Discover how Interpol is tracking down 200 stolen Canadian cars every week in their database

48 vehicles have been stolen from the Trudeau government since 2016

“In a shocking revelation, Interpol, the International Criminal Police Organization, has reported that over 200 Canadian cars are found every week scattered across the globe, reported as stolen and typically located at national ports of entry. This alarming trend has raised concerns about the vulnerability of Canadian vehicles to international theft networks.”

### International Impact of Stolen Canadian Cars
The integration of the RCMP’s Canadian Police Information Centre’s stolen vehicle data with Interpol’s stolen motor vehicle database in February has led to the detection of more than 1,500 Canadian vehicles worldwide. Canada currently ranks among the top 10 countries in hits received through the stolen motor vehicle database, out of the 137 countries connected globally.

### Global Consequences of Car Theft
Interpol’s stolen motor vehicle database, which connects 137 countries and contains data on 12 million vehicles worldwide, serves as a crucial tool for police from member countries to identify stolen vehicles. The illicit trading of stolen cars is not just about car theft; it fuels activities ranging from drug trafficking to terrorism. This revelation underscores the importance of increased global data sharing to combat transnational organized crime.

### Nationwide Impact and Political Response
The surge in insurance claims due to auto theft has led to a significant increase in premiums in Canada, particularly on commonly stolen car models. This crisis has prompted political leaders like Conservative Leader Pierre Poilievre to promise measures to address Canada’s car theft issue if elected. The lack of inspection resources at federal ports like the Port of Montreal has further exacerbated the problem, allowing stolen cars to pass through undetected.

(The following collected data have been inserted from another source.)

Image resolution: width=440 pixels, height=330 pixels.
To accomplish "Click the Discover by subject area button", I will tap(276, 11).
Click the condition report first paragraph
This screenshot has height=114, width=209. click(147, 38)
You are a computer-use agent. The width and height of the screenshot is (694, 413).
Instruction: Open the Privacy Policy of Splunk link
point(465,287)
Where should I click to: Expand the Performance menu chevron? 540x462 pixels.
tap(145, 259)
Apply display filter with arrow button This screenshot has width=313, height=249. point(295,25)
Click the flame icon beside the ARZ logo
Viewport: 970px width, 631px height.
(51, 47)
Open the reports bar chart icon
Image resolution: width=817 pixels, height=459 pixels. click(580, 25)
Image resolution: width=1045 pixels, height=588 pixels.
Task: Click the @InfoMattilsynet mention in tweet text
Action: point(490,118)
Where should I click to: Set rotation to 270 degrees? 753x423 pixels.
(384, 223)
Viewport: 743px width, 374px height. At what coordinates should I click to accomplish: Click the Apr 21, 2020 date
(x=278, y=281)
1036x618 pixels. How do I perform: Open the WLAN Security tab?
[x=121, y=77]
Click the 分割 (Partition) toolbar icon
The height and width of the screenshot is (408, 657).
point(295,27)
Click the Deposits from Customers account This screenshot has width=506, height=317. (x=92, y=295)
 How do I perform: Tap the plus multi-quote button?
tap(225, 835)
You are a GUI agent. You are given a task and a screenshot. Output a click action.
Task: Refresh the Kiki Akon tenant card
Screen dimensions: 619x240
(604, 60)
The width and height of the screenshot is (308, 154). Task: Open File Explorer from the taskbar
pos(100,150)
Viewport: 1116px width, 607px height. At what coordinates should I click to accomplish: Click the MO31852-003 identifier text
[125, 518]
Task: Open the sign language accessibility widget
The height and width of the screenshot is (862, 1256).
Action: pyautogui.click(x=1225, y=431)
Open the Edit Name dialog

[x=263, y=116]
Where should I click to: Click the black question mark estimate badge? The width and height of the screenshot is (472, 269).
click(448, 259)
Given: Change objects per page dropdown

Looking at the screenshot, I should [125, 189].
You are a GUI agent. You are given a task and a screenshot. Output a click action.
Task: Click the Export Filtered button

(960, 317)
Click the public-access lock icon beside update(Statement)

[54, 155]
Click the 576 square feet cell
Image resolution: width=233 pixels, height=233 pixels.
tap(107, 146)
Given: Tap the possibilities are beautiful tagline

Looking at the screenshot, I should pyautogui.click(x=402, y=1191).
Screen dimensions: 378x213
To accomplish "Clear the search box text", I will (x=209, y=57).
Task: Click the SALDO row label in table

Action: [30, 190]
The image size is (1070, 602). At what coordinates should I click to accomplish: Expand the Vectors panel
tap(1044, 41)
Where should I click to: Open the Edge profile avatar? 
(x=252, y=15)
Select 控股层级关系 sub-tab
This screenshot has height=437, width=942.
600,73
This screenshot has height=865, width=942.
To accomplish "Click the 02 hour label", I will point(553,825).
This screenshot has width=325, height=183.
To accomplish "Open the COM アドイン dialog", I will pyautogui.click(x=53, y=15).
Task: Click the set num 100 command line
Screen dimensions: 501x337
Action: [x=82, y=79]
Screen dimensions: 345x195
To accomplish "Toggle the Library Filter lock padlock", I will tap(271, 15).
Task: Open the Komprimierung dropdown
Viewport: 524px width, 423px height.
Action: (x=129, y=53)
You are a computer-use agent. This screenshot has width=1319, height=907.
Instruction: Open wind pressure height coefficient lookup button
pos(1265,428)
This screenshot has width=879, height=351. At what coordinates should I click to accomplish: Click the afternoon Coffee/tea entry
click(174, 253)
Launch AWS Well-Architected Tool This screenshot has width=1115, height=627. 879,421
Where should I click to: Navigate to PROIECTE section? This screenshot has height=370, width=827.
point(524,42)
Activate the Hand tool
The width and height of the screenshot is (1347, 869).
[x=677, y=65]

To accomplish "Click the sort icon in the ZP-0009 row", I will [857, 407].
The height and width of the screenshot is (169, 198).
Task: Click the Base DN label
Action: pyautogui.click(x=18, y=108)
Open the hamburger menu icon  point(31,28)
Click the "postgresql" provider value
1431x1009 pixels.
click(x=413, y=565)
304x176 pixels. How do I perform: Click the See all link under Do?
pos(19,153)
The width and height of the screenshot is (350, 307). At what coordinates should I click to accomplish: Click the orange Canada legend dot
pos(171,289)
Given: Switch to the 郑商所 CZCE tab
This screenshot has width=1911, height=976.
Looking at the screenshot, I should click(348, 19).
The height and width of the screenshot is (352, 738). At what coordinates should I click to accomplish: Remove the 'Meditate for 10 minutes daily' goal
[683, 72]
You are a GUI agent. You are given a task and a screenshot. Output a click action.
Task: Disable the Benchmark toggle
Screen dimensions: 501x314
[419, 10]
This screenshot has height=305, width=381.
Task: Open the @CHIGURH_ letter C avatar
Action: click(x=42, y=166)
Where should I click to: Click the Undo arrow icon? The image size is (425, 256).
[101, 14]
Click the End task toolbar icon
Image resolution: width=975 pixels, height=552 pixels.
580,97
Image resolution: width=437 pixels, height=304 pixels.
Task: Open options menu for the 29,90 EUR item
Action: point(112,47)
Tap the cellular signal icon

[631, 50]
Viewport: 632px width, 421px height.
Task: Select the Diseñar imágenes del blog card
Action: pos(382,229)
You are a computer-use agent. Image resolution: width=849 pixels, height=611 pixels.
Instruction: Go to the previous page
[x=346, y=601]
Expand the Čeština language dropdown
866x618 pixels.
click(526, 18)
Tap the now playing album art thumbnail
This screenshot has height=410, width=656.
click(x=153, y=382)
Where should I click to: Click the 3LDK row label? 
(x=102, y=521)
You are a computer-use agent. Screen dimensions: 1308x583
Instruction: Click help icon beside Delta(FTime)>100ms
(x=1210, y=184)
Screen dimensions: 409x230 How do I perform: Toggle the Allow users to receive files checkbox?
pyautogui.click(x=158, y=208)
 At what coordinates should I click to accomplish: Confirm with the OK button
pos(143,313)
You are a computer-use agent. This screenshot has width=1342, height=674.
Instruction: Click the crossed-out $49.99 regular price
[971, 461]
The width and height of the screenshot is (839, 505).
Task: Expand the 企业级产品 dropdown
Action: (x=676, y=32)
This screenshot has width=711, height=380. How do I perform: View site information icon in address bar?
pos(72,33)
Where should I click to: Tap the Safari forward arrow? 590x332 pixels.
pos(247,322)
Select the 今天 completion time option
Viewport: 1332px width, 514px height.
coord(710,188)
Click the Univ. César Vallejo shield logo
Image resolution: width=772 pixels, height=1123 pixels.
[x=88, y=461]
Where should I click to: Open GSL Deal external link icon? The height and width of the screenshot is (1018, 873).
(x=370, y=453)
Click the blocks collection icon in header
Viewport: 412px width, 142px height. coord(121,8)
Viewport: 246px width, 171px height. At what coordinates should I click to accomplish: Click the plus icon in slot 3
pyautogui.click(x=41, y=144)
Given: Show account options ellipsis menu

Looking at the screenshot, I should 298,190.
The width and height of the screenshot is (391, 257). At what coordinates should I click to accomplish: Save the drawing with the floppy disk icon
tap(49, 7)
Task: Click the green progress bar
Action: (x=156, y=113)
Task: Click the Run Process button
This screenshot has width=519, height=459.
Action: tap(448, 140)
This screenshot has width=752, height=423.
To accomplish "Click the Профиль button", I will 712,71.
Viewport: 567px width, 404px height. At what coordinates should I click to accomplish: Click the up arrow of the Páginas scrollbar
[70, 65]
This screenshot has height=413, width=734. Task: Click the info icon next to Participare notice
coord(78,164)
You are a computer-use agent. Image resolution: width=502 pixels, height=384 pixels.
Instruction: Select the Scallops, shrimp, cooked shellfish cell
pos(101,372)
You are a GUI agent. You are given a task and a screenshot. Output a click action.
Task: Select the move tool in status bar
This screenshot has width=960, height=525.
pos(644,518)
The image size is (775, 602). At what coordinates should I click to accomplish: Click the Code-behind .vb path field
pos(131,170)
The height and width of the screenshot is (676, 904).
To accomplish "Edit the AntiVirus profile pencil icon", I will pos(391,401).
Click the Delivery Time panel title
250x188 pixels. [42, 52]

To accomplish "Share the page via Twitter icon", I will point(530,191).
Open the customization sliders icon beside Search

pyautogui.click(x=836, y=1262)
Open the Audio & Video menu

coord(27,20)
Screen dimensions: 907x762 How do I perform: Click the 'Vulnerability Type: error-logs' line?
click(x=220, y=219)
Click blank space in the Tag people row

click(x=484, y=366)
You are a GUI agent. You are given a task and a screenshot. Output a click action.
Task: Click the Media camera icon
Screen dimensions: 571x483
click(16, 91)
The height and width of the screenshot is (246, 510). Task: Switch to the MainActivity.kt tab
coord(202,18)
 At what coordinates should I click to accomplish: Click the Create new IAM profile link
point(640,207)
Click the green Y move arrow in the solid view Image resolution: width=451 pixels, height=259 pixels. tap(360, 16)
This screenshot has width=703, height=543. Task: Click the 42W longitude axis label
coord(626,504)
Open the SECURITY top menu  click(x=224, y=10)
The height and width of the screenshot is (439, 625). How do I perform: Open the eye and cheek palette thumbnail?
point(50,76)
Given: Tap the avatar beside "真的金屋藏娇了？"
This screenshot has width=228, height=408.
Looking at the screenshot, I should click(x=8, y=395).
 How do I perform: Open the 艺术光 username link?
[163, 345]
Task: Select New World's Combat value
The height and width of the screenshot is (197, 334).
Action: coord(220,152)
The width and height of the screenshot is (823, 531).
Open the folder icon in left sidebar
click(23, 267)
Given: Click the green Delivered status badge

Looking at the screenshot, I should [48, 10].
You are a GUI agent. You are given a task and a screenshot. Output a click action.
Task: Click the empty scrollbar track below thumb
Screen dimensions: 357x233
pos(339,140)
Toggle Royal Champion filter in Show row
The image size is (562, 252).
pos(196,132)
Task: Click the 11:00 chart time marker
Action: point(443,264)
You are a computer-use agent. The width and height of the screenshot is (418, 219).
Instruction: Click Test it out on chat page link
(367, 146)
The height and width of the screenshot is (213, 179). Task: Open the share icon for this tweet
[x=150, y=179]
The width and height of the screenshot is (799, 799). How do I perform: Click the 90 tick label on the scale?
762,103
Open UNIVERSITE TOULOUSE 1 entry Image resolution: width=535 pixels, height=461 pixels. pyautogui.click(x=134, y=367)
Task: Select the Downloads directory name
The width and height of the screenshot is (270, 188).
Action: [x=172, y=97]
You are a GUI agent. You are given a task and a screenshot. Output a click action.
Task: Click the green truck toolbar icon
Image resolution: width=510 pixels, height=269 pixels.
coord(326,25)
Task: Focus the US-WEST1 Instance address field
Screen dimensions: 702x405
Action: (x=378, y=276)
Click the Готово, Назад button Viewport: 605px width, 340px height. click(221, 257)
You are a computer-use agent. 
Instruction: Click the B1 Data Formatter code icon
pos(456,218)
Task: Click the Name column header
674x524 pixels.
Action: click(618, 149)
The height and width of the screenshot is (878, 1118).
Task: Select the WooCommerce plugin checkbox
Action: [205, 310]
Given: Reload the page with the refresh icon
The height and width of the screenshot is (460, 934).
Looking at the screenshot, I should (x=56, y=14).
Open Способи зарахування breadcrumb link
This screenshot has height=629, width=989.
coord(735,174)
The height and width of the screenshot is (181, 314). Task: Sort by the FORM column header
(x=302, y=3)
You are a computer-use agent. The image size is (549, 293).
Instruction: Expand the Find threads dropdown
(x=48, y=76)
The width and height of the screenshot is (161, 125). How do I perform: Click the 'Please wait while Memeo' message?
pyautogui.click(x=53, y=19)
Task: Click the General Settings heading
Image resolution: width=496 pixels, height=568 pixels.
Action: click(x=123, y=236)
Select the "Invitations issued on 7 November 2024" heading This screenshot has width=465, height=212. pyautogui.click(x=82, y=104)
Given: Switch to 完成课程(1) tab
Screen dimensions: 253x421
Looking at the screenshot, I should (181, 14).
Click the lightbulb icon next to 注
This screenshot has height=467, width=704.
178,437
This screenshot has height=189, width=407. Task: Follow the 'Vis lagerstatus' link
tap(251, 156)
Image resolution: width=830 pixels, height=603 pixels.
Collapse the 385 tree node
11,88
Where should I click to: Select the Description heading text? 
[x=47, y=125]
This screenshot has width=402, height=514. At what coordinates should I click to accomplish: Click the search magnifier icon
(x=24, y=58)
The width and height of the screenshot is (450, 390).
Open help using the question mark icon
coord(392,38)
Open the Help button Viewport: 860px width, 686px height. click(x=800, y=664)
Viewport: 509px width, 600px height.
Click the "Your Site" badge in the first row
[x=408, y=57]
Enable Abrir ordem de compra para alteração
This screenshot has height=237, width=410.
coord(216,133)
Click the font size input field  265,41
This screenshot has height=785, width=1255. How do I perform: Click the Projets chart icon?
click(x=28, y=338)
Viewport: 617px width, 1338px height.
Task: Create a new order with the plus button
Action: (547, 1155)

As this disturbing trend of stolen Canadian cars being traded internationally continues to grow, it raises questions about the effectiveness of current security measures and the need for a more coordinated global response to combat this transnational crime. The impact of car theft extends far beyond the financial losses incurred by individuals; it contributes to a complex web of criminal activities that threaten the safety and security of communities worldwide. It is time for governments, law enforcement agencies, and international organizations to come together to address this pressing issue and safeguard the global automotive industry.”